Заговорили о Фрейде. Я сказала, что не люблю и не верю; единственно, что для меня привлекательно в его учении, это мысль о той огромной роли, какую играет в жизни каждого человека раннее детство. Чем дольше живешь, тем яснее это понимаешь.
– Да, разве что это, – вяло согласилась Анна Андреевна. – А во всем остальном… во всех этих сексуальных рассуждениях и мифах так и видишь отражение той прокисшей, косной, провинциальной среды, в которой он жил… Я читала книгу пошляка Цвейга о Леонардо да Винчи. Там он цитирует Фрейда: у Леонардо был, конечно, комплекс Эдипа, и если он любил птиц, то это потому, что детей приносят аисты… Вы только подумайте, какая чушь: почему он воображает, будто и в те времена существовал обычай врать детям про аистов? [180]
180
По-видимому, ошибка моей записи. У Стефана Цвейга нет книги о Леонардо да Винчи, но есть работа о Фрейде.
Мы условились, что она придет ко мне завтра в четыре, и я ушла.
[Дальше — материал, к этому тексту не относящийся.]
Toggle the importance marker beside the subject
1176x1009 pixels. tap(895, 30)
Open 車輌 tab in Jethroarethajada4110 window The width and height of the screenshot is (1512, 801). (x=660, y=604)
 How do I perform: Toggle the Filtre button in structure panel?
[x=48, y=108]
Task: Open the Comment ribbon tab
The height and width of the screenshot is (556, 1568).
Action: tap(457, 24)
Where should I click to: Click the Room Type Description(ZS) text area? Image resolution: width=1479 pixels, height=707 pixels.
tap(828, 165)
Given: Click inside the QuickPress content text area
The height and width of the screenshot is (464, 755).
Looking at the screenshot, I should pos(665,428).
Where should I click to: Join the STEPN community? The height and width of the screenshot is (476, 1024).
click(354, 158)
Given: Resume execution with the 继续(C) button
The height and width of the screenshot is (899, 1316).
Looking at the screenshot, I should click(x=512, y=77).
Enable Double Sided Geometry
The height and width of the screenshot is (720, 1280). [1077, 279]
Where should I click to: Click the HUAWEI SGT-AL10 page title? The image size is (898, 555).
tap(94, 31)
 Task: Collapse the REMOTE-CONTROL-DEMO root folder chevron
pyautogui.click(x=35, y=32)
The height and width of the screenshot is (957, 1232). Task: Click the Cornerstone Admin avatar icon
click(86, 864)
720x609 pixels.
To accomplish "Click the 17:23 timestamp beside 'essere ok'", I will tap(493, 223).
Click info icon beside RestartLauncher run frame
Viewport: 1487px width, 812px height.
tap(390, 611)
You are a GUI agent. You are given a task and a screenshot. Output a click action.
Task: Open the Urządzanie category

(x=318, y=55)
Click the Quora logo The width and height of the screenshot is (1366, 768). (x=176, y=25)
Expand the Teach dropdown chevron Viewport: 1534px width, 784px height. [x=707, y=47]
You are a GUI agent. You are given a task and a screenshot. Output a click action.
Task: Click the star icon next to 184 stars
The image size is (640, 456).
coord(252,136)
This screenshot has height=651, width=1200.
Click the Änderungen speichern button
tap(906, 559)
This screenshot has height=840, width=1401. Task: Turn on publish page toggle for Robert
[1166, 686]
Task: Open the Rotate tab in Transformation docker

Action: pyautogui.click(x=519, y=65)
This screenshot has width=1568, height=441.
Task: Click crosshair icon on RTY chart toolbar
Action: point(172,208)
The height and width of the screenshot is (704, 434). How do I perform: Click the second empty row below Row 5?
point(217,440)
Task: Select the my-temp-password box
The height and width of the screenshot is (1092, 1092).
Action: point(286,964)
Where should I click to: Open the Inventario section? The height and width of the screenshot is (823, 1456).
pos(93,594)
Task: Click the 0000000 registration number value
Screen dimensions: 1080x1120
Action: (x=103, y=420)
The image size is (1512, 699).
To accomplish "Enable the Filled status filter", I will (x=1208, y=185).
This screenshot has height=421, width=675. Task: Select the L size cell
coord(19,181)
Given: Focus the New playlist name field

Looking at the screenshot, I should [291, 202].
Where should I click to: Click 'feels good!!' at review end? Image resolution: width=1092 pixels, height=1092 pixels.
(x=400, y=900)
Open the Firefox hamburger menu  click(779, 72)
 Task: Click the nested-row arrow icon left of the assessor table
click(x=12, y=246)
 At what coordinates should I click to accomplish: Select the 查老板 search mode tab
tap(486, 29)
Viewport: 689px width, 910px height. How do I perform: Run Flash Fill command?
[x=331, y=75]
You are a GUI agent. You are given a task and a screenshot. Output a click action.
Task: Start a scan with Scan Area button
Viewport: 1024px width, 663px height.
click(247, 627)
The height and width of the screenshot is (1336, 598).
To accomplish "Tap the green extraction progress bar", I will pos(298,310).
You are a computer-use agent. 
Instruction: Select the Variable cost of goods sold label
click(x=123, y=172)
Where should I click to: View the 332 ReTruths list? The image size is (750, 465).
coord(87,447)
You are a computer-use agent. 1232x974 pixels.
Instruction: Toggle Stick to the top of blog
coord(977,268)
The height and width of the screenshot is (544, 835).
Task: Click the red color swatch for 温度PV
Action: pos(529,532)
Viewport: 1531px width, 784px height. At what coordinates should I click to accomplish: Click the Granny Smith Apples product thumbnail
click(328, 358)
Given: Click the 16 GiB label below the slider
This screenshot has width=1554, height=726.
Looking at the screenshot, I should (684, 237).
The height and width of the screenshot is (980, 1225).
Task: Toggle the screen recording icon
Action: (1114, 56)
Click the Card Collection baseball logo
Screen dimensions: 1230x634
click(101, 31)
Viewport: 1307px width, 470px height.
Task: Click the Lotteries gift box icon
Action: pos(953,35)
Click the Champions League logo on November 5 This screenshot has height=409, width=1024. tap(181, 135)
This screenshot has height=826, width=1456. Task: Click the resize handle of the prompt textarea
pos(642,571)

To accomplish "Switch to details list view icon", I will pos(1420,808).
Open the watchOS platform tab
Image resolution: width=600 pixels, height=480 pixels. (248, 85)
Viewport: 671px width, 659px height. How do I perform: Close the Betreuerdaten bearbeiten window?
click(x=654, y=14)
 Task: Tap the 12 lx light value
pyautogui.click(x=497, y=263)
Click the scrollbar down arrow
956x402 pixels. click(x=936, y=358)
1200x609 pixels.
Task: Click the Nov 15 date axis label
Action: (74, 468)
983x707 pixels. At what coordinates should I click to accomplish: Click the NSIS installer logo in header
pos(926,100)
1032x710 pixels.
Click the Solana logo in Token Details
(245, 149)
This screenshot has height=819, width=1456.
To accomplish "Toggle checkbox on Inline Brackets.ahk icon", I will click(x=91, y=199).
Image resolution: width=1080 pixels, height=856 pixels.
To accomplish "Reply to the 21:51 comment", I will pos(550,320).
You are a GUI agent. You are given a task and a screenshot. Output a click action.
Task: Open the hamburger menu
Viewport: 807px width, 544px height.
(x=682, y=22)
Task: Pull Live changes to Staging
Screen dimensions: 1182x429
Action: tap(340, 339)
13 июня 1940. Сегодня в четыре полил дождь, и Анна Андреевна пришла ко мне с опозданием и ненадолго. Была усталая, грустная, жаловалась на озноб. Рассматривала разные издания Пастернака, стоявшие у меня на полке; выбранила «Второе рождение» («попытка быть понятным»), восторженно отозвалась и о моих любимых: «Детстве Люверс» и «Охранной грамоте».
– Тут каждому слову веришь.
Рано ушла.
18 июня 40. Вчера к Анне Андреевне я зашла на минутку днем, чтобы разузнать о ее новостях. Анна Андреевна рассказала мне все подробности своего похода… Она обнадежена и рада этому – но в то же время несколько унижена.
– «Уже на коленях пред Августом слезы лила», – сказала она посредине рассказа [181] .
Потом протянула мне журнал «Ленинград» со статьей о Есенине, а в статье – высокий отзыв о ее поэзии. «Когда мне Верочка сказала, я не поверила» [182] .
181
Речь идет о каком-то эпизоде из истории хлопот о Леве, и поэтому зашифровано. Вспомнить теперь, о чем именно речь, – не могу.
«Уже на коленях пред Августом слезы лила» – строка из стихотворения «Клеопатра».
182
«Верочка» – Вера Николаевна Аникиева; «высокий отзыв» о поэзии Ахматовой – строки в рецензии Л. Рахмилевича на книгу Есенина, где имя Ахматовой названо среди «замечательных поэтов» (см. «Ленинград», 1940, № 5).
Пришел Владимир Георгиевич. Я поднялась, но Анна Андреевна меня удержала.
– Вы очень плохо выглядите, – сказала она мне. – Что с вами делается? Вы с дачи приехали худая, белая…
И начала советоваться с Владимиром Георгиевичем, как бы поскорее показать меня Баранову [183] .
Я не спорила. Разумеется, затея эта не имеет никакого смысла. Но если ей так спокойнее, – пусть.
Обратившись к Владимиру Георгиевичу, сидевшему рядом с ней на диване, Анна Андреевна доложила ему подробный бюллетень о болезни Веры Николаевны. Потом:
183
У меня в это время в полном разгаре была базедова болезнь.